What does it take to get a vehicle completed when promised? First of all, stop over promising and under delivering. Make sure you under promise and over deliver. Show the client the value of leaving their vehicle for a slightly longer period of time, to allow you to do the best job possible. Have highly trained technicians and service advisors that communicate non-verbally throughout the day in order to meet the promised time. Perform proper inspections and thorough diagnosis so that the advisors can order the correct parts the first time. And have shuttles and/or courtesy cars available just in case something goes wrong that ties up the customer’s car. It is impossible to be perfect, but we can create ways to compensate.

What does it take to have the invoice the same as or less than the last estimate? Start with giving your customer an estimate! I still cannot believe how many shops still accept keys from the customer and then go ahead without giving them an estimate. Regardless of what the customer says, tell them that you are not their financial manager, and that you will be providing an estimate for them before you start, and that you will be updating it as the process progresses. This means that we need to have enough service advisors to perform these duties. We need our technicians to inform of any changes in the repair or maintenance process that may need more time and more dollars, not just go ahead and fix it without the client’s authorization.

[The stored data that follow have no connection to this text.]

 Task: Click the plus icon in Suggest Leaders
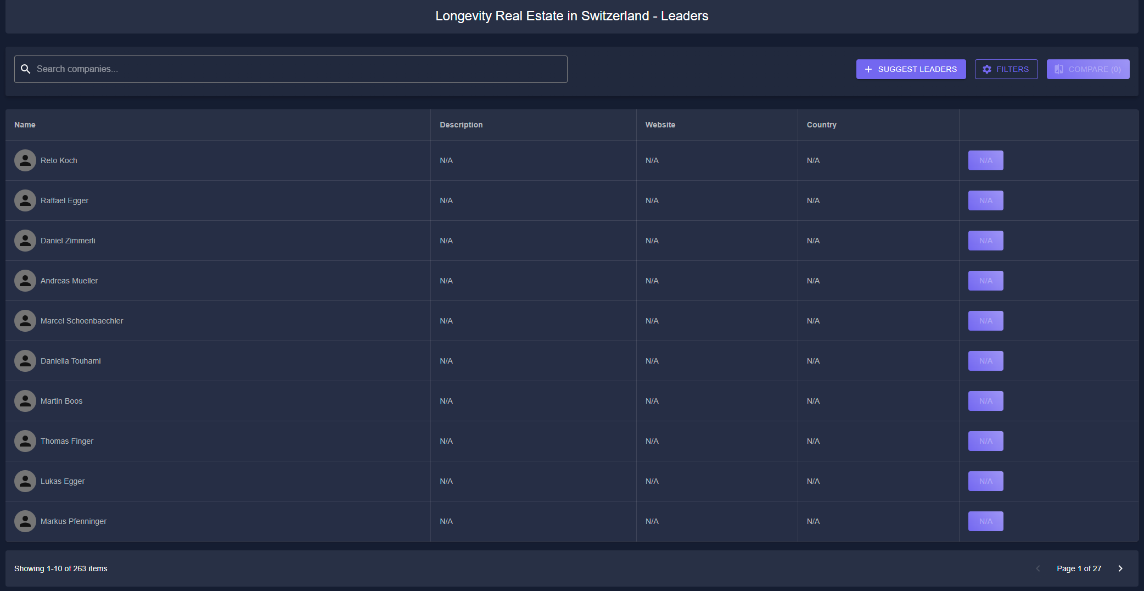point(868,69)
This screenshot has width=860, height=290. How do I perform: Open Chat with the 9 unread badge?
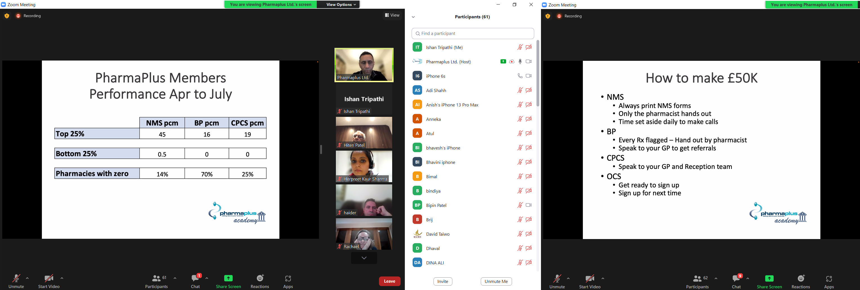point(736,281)
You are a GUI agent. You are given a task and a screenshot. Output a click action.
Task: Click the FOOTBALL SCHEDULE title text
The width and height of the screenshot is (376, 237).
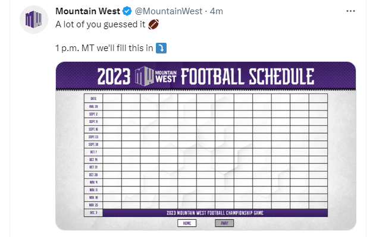click(247, 77)
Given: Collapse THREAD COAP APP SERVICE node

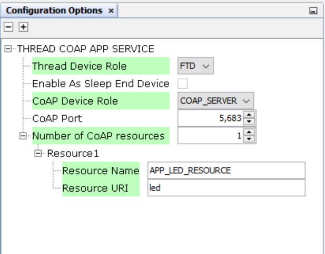Looking at the screenshot, I should (8, 49).
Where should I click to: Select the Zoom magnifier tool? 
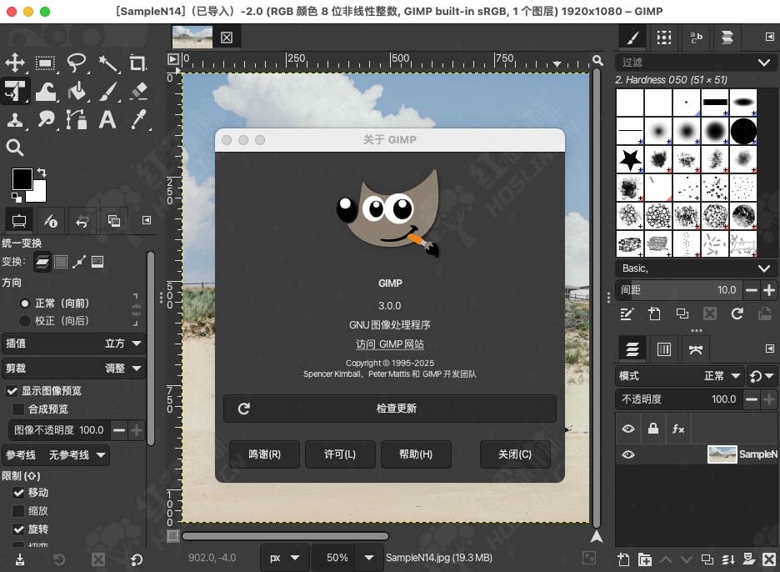coord(15,148)
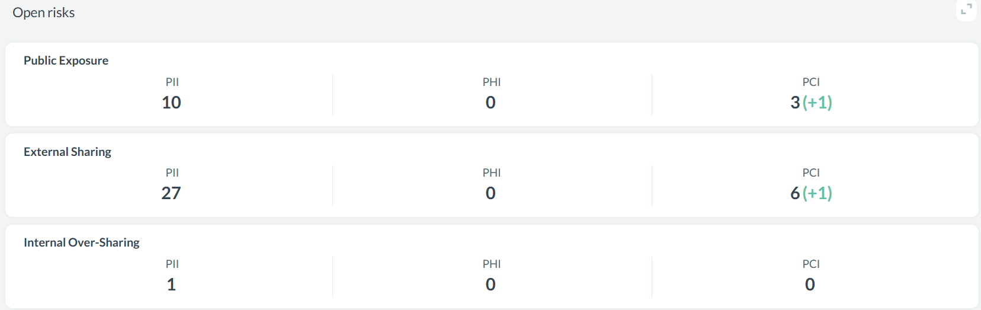Expand the Open risks widget to fullscreen
This screenshot has width=981, height=310.
click(966, 9)
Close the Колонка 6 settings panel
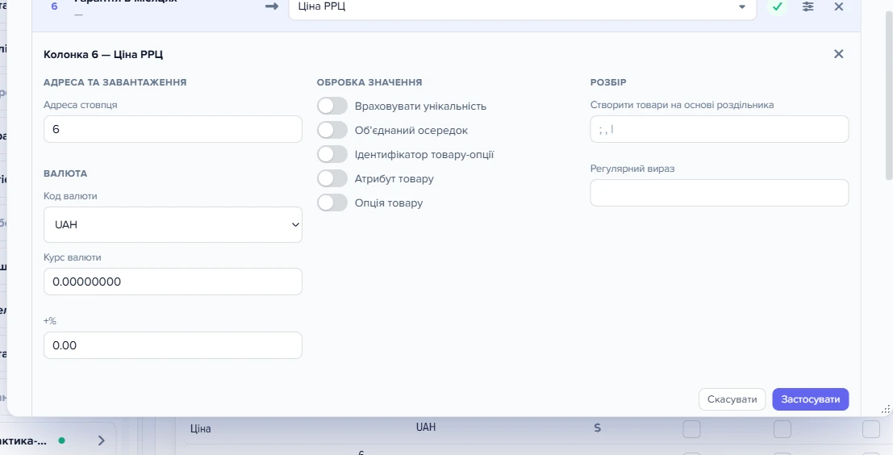 [838, 54]
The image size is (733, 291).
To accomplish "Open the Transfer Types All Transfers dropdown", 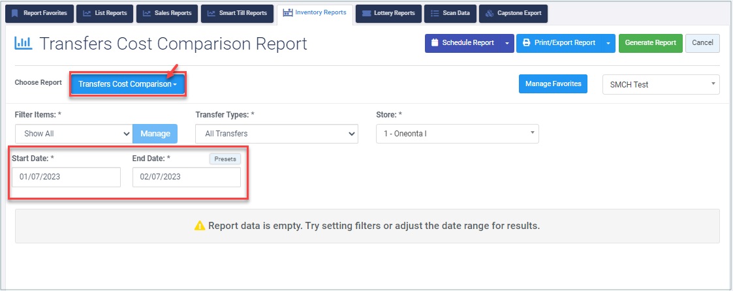I will 277,134.
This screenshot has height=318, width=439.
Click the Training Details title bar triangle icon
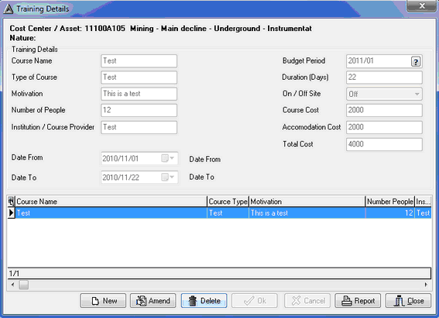tap(8, 9)
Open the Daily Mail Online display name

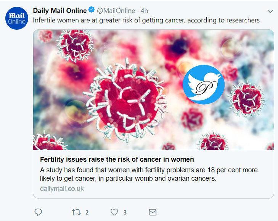pos(60,11)
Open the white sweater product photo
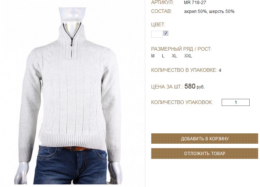260x187 pixels. pos(71,96)
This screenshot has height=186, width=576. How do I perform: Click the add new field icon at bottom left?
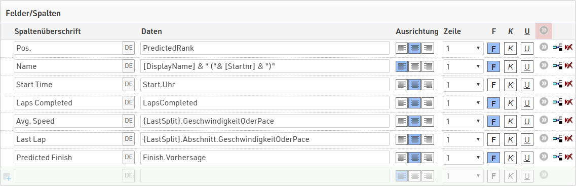click(7, 177)
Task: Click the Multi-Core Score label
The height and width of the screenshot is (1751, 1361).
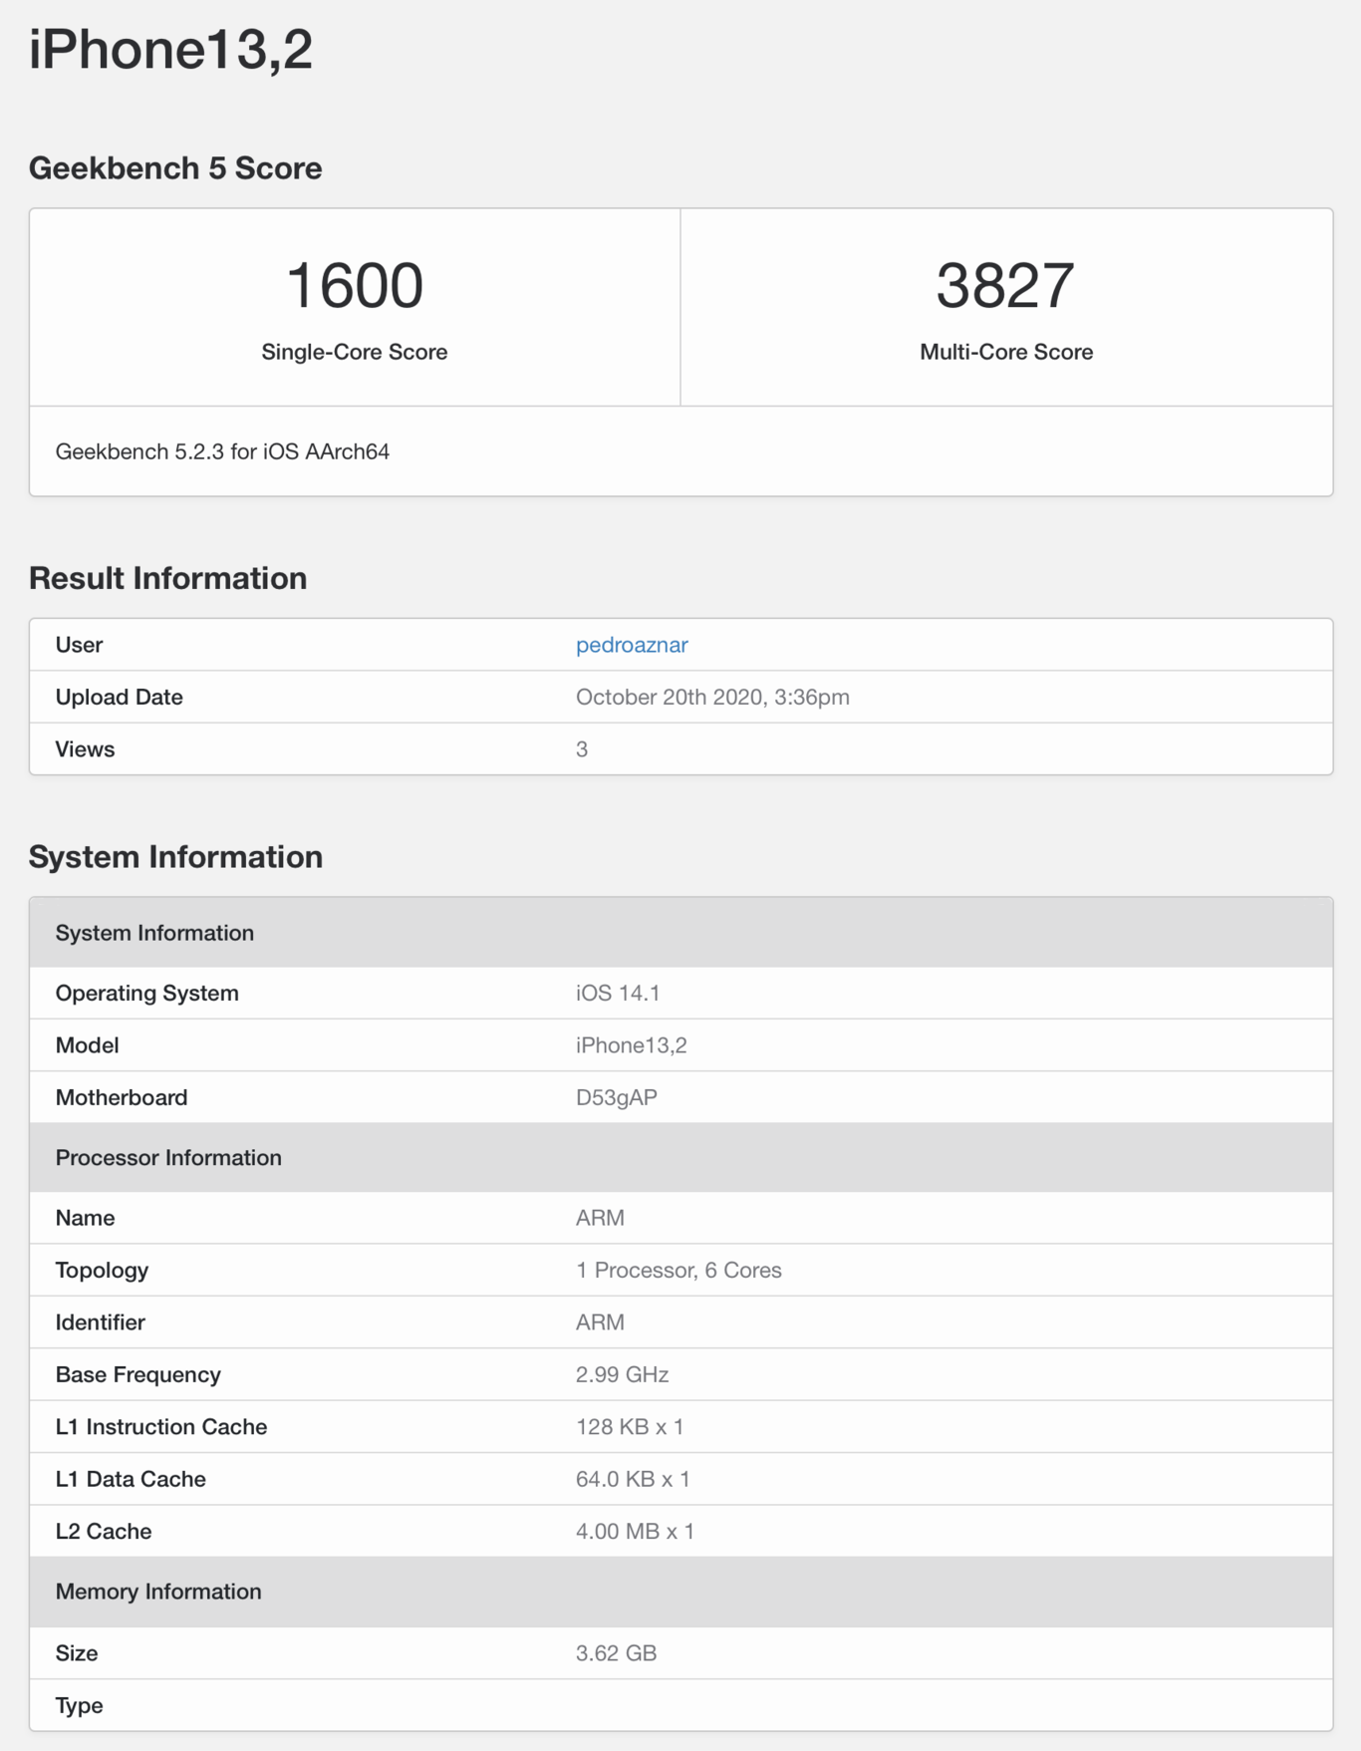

What does it take to have a vehicle fixed right the first time, every time? Stop rushing your technicians, and stop interrupting them and pulling them off of jobs. The majority of technicians in Canada are doing a great job. All of them would be more consistent and do an even better job if they had the following: 1) clear description of the client’s concern from the advisor, 2) the job sold for the proper labour time so that they do not have to rush. If there is rust or the expectation of a broken bolt or stud, these items should be estimated ahead of time. That way the customer does not get a surprise, the advisor does not have to keep calling the customer to ask for more money, and the technician has enough time to get the job done right. And 3), much of number 2 applies here as well, but in addition, we need to learn how to schedule our shops better.

We need to learn that there are three appointments involved here. The first is the consultation regarding the client’s concern, the second is when the vehicle is dropped off, (which can coincide with the first) and the third is when the technician actually works on the vehicle. We need to stop scheduling all three at the same time. That way we will stop rushing the technicians through jobs, and/or pulling them off of jobs.

So, in order to attract and keep the 70 per cent of people who can afford their car we will need to invest in quality advisors and technicians. We will need to provide them with the quality tools and equipment to perform their jobs well. We need to provide them with systems and procedures that will get the results that our clients are demanding. And we will need to invest in training for our team and ourselves. This will take money. This means that in order to pay for this quality, we are going to need to charge for this quality. The two go hand in hand. For Pete’s sake, if a shop cannot afford a $150 office chair for their service advisor, or even if they can afford it but will not spend the money, you have just told me the type of customers you specialize in serving.